*** Begin section ***

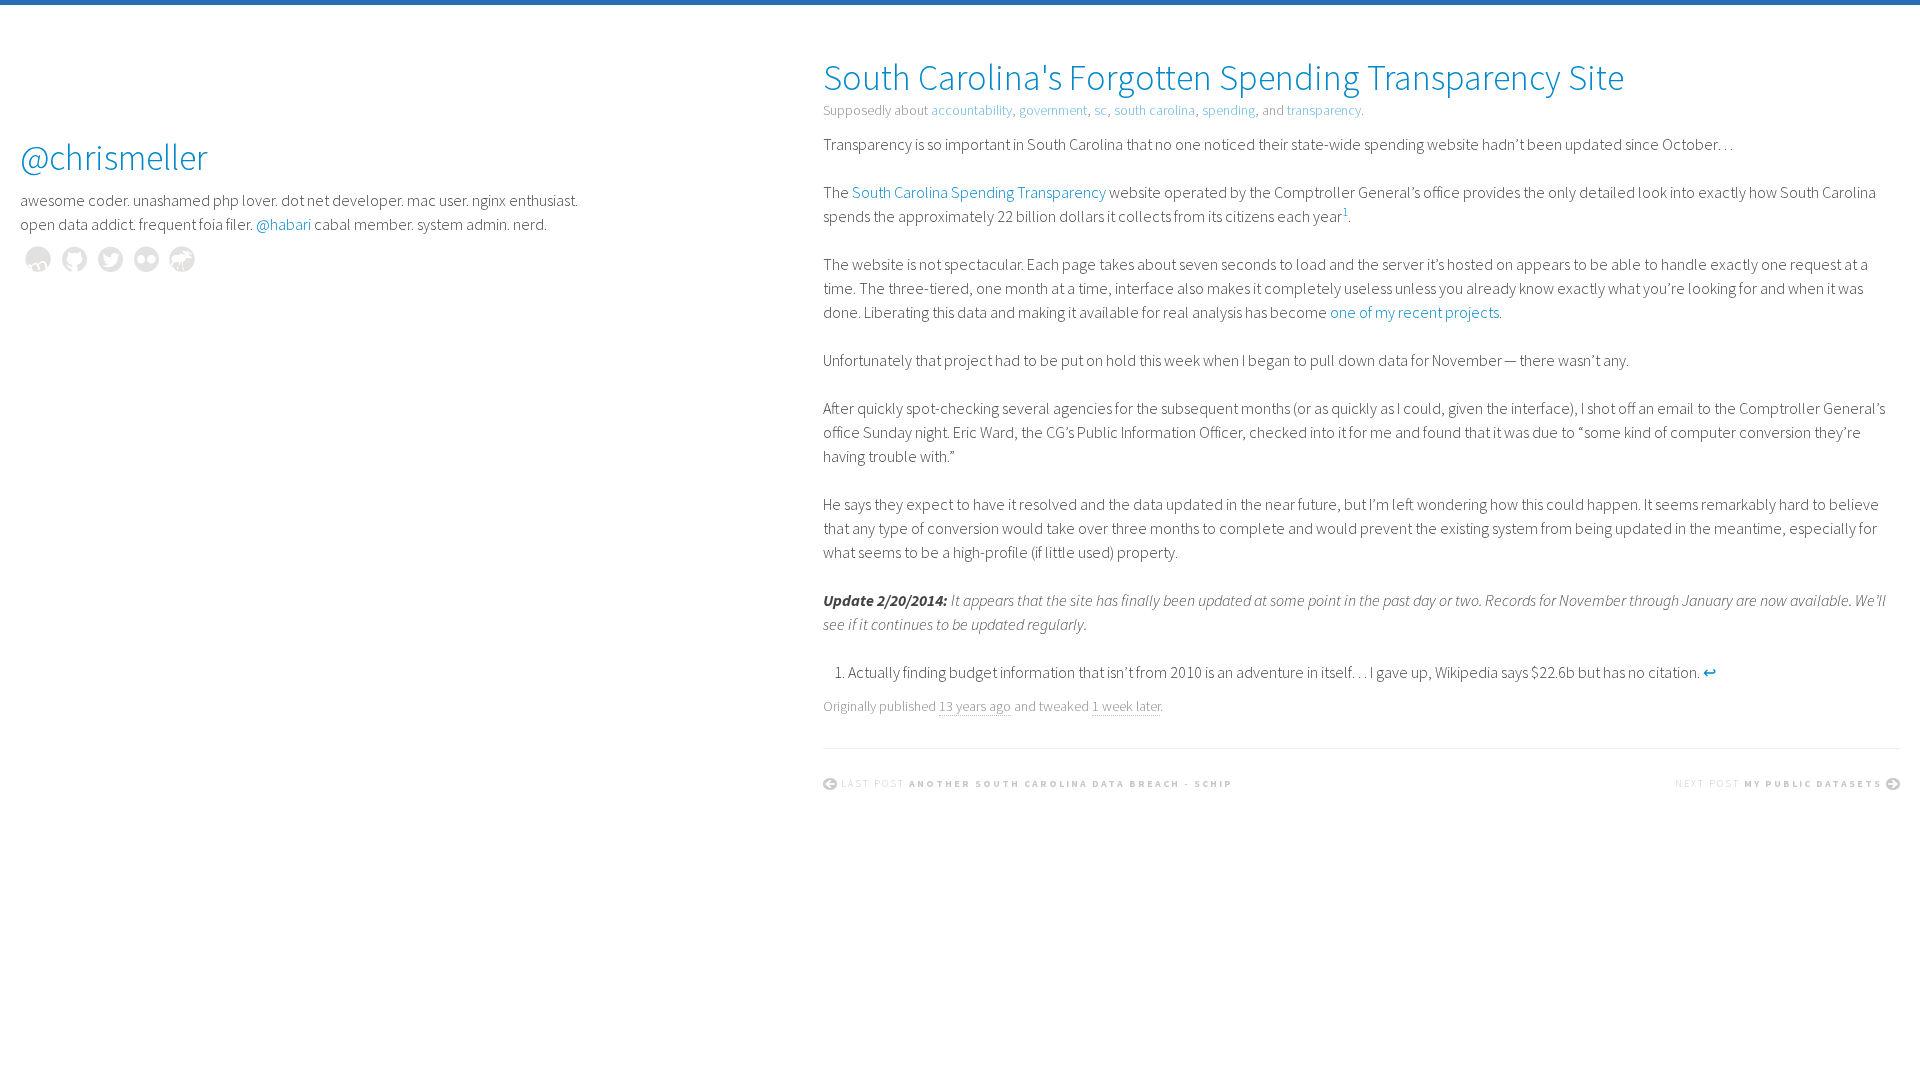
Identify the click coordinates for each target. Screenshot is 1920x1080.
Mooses (182, 259)
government (1053, 110)
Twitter (110, 259)
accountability (971, 110)
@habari (283, 224)
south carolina (1154, 110)
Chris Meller (38, 259)
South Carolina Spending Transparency (979, 192)
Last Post (1037, 783)
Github (74, 259)
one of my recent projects (1414, 312)
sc (1100, 110)
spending (1228, 110)
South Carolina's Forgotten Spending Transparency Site (1223, 77)
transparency (1324, 110)
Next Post (1778, 783)
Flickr (146, 259)
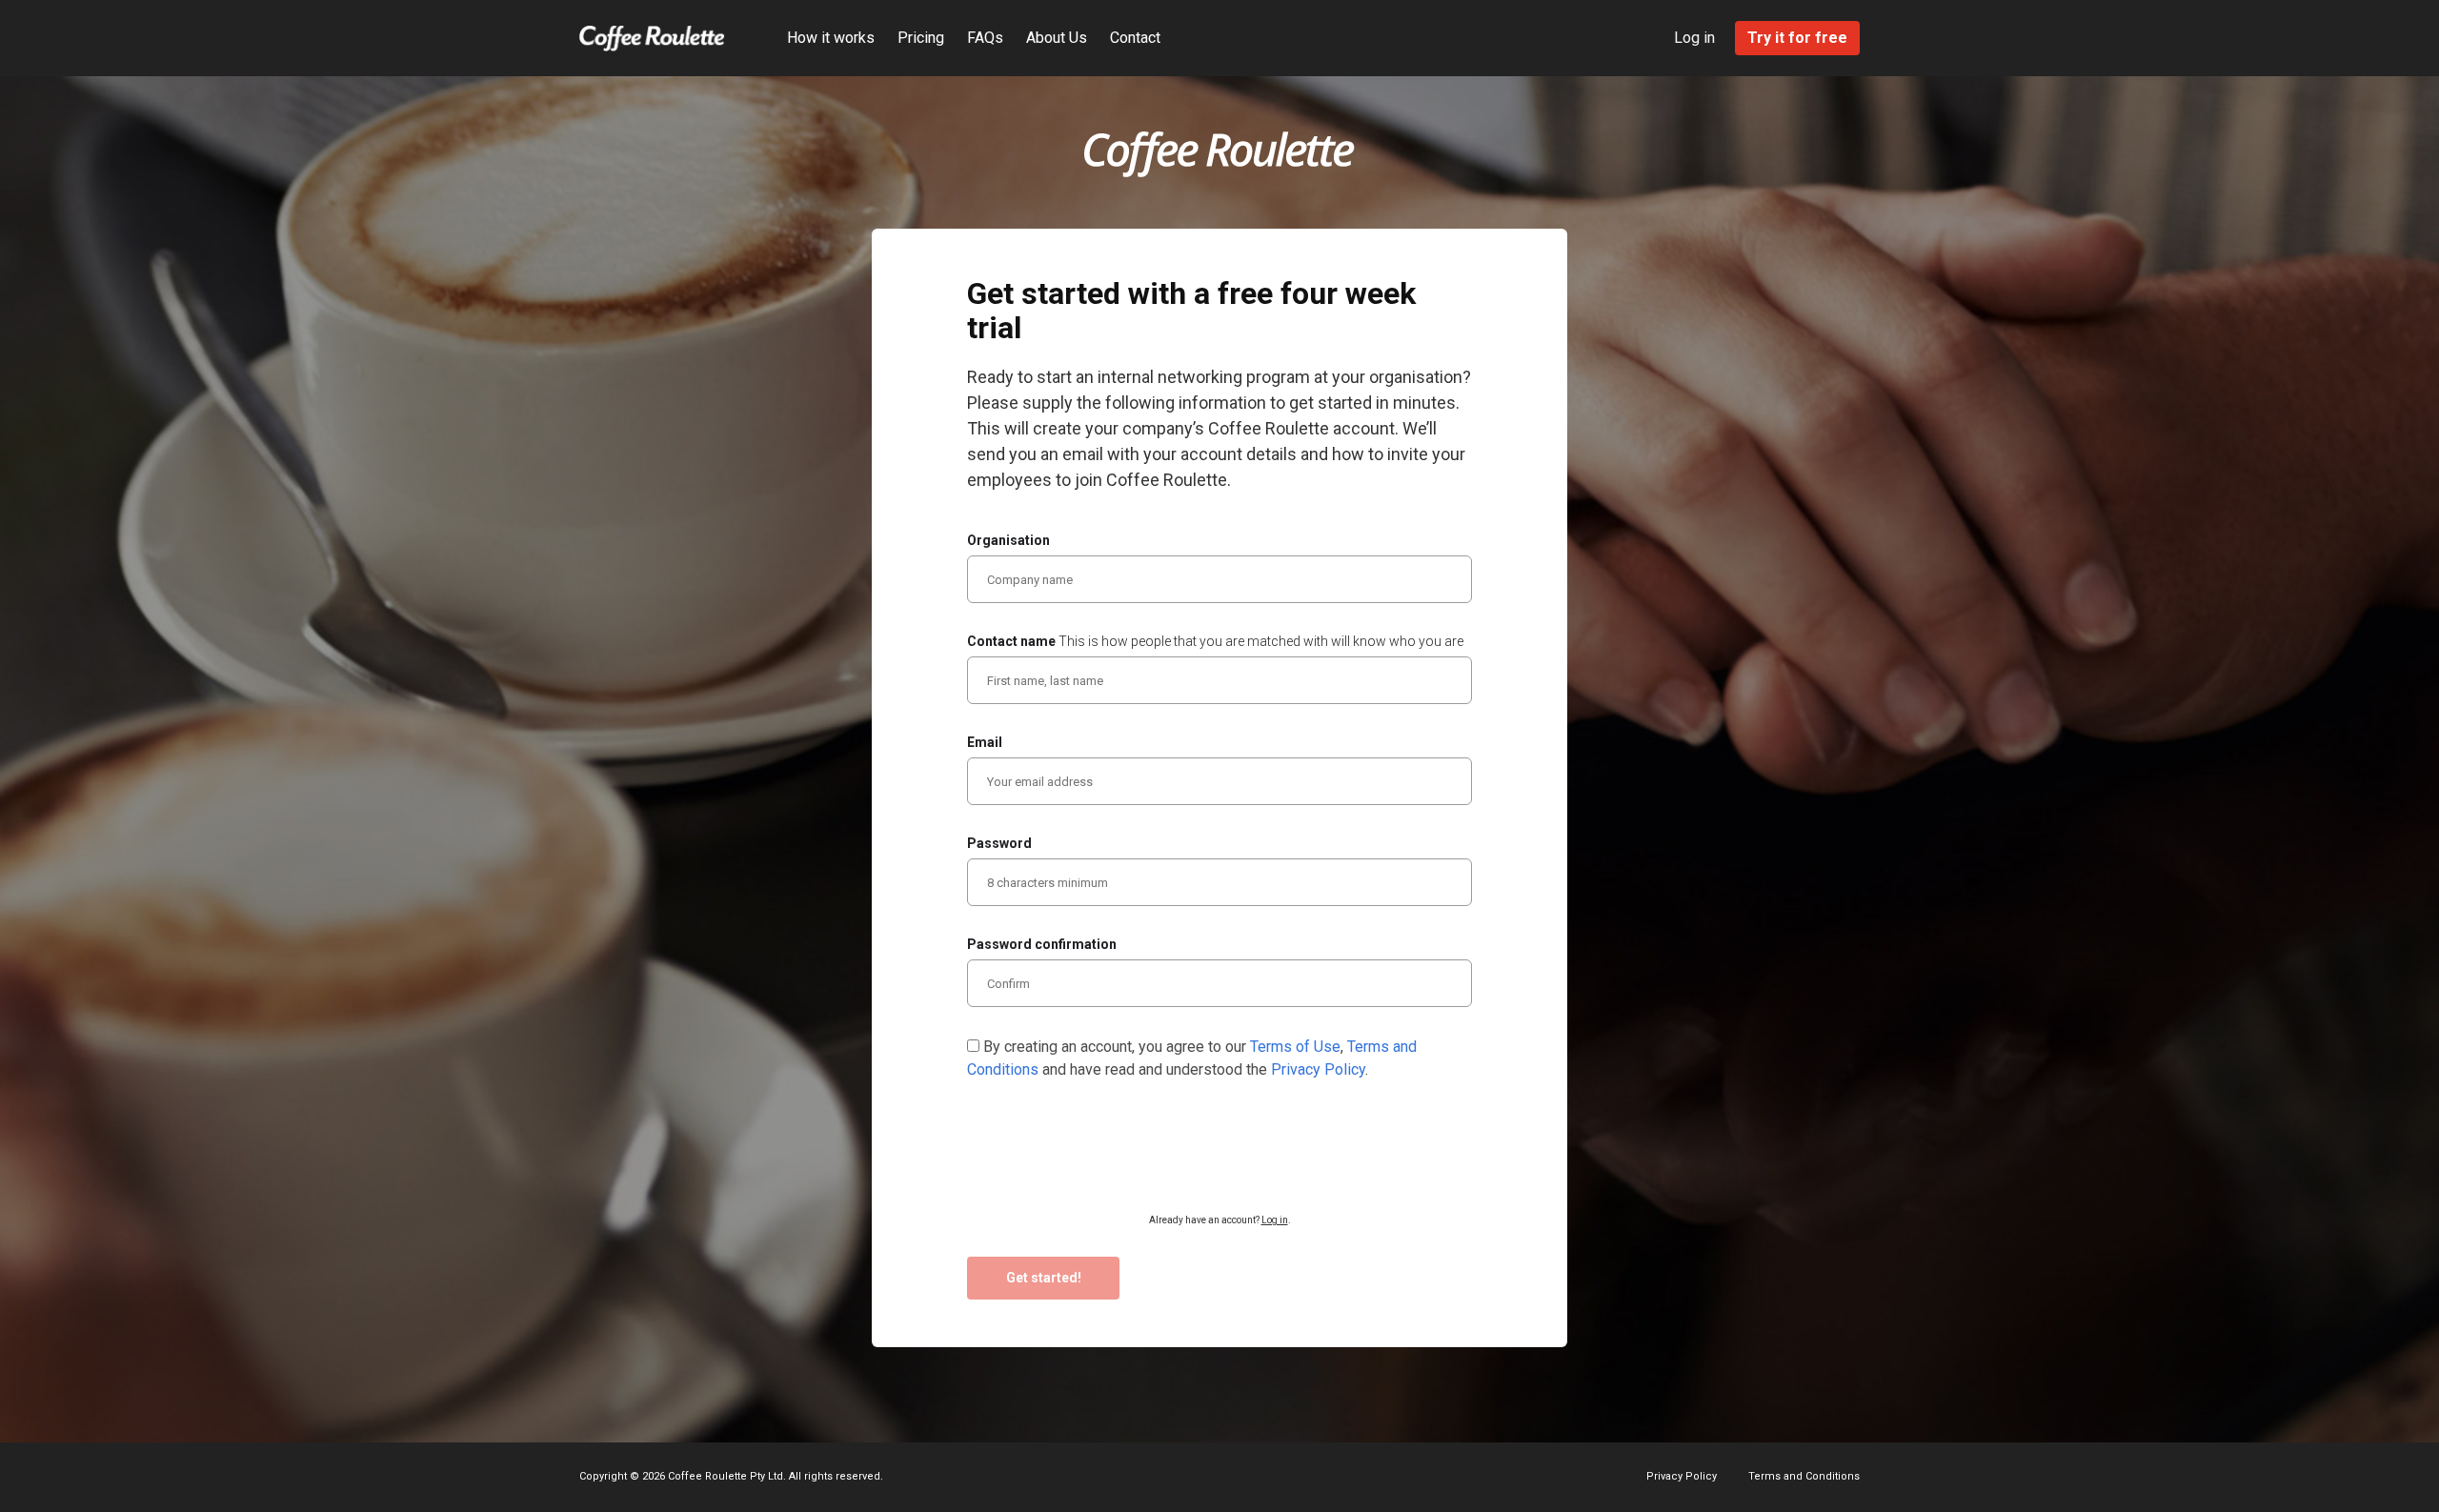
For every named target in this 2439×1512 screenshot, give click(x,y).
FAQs (985, 38)
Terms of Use (1295, 1047)
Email (984, 742)
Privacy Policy (1318, 1069)
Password (999, 843)
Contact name (1215, 641)
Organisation (1008, 540)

*** End section ***

Exercise aim: Read the data above. Pull out each line in which the string "target" appears.

Reply:
Identify the click coordinates for each target. Screenshot is 1920x1080.
For every named target in this 2439×1512 screenshot, give click(x,y).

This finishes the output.